» AIM OF THE EXERCISE:
Using the data below, copy every line that contains the word "agent".

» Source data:
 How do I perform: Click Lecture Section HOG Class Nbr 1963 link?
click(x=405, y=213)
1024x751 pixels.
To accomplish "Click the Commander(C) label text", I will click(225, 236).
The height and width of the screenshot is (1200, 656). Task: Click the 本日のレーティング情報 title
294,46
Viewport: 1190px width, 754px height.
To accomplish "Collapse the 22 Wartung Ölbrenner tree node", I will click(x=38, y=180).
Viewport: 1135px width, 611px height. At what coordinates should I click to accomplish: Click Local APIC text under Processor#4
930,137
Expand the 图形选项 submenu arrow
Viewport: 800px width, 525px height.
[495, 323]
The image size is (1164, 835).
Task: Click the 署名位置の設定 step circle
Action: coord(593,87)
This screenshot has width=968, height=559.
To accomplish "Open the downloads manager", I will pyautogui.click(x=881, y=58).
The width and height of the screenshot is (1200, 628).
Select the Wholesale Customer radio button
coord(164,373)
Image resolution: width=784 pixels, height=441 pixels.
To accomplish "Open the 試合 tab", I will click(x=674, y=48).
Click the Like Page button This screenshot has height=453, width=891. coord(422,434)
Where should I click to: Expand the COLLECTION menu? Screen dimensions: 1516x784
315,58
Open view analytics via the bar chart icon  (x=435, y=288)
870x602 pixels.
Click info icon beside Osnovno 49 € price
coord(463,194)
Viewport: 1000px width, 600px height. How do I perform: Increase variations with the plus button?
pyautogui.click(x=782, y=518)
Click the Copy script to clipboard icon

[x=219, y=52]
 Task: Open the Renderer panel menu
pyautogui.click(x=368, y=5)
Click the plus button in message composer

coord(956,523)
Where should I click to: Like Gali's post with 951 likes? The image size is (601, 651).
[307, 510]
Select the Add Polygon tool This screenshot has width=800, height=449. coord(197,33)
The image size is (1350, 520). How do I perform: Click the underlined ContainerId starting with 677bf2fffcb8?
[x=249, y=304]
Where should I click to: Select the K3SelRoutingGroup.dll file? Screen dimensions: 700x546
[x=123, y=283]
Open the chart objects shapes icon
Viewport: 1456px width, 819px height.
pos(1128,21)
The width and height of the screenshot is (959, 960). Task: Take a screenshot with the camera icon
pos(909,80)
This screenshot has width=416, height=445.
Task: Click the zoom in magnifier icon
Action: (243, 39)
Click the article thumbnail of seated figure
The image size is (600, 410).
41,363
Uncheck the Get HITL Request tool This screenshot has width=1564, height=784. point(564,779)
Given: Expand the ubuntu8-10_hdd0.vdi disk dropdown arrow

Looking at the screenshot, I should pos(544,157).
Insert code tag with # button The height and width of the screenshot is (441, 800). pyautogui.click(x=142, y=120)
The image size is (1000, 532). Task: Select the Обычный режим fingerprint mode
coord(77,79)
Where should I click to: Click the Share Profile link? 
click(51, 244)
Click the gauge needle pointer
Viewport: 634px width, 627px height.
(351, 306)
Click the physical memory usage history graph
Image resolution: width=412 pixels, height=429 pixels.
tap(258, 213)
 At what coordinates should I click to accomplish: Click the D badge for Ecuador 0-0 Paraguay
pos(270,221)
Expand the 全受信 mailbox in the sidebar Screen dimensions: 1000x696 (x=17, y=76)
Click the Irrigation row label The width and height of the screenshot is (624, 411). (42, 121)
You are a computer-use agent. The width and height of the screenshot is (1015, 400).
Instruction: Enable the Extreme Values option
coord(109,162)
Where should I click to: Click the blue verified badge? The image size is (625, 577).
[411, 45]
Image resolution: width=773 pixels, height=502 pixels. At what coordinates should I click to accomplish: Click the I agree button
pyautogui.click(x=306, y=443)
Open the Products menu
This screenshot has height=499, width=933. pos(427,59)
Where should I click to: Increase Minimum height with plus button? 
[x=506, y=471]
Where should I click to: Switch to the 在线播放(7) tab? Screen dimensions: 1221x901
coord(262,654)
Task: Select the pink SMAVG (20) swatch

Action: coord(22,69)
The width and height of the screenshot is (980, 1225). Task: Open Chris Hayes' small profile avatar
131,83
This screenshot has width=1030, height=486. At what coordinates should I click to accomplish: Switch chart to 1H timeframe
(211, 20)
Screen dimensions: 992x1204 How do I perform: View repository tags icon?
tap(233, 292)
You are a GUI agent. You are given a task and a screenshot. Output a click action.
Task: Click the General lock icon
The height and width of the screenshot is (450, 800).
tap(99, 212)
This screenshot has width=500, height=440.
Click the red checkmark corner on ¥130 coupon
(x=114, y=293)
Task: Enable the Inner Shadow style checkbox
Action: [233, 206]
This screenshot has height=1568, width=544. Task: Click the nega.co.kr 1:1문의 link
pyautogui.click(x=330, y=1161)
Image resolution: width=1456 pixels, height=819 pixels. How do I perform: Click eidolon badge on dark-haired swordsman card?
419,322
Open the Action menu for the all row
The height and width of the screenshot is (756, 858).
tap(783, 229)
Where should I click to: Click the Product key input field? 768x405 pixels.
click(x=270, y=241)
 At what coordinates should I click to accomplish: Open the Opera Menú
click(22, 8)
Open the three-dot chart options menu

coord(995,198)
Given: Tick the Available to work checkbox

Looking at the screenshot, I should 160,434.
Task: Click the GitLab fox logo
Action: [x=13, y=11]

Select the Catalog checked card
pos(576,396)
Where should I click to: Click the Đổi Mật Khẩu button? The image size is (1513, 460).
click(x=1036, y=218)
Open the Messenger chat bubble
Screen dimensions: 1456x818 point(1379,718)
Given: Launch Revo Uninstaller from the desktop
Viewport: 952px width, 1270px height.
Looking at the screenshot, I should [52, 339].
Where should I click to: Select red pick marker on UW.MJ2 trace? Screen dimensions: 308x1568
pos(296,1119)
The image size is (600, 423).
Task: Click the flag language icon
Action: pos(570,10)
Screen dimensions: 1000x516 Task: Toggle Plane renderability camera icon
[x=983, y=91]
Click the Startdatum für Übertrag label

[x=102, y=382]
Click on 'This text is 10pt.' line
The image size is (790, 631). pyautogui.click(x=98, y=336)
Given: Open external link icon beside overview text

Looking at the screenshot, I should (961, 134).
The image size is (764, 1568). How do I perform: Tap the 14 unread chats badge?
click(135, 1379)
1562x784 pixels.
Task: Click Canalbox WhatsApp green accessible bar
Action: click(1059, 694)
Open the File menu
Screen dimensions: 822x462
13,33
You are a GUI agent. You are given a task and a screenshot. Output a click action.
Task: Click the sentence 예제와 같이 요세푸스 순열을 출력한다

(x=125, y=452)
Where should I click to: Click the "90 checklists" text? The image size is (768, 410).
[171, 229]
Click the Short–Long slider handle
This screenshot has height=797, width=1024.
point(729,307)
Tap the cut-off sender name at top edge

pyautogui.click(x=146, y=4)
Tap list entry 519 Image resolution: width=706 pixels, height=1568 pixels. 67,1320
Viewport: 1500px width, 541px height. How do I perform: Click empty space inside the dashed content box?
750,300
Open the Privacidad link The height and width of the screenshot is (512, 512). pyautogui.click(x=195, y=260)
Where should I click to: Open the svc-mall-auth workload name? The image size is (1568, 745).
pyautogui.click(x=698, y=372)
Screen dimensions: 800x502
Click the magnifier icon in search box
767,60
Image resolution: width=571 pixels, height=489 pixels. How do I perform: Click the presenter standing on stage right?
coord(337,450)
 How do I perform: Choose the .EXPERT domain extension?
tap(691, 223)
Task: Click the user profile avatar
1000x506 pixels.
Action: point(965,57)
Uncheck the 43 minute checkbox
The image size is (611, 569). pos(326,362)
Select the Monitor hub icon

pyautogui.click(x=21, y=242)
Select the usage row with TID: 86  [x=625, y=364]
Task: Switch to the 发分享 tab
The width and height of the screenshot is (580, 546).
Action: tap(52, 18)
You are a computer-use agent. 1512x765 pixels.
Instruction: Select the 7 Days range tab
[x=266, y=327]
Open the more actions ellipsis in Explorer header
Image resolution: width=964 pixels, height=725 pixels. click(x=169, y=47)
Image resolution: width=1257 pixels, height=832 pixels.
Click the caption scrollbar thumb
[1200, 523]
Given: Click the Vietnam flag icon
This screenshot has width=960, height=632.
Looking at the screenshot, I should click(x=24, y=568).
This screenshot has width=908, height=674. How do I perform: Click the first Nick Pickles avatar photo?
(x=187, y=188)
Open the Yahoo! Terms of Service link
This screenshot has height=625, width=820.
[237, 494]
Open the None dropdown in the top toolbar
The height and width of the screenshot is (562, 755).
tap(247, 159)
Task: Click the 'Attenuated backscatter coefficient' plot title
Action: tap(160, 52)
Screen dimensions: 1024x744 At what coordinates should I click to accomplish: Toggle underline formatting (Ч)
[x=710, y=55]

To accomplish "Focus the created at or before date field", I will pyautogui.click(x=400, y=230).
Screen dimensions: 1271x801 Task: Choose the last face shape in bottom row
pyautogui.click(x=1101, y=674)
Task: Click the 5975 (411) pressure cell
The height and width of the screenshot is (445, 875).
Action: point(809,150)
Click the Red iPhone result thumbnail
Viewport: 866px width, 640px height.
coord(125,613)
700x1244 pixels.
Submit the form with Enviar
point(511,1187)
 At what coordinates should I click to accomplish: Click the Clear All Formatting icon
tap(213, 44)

» RESULT OF THIS EXERCISE:
You are a computer-use agent. The width and height of the screenshot is (1015, 400).
You are a GUI agent. You are given a task and a screenshot. Output a click action.
You are a GUI agent. You are given a task and a screenshot. Output a click action.
You are a computer-use agent. 1512x765 pixels.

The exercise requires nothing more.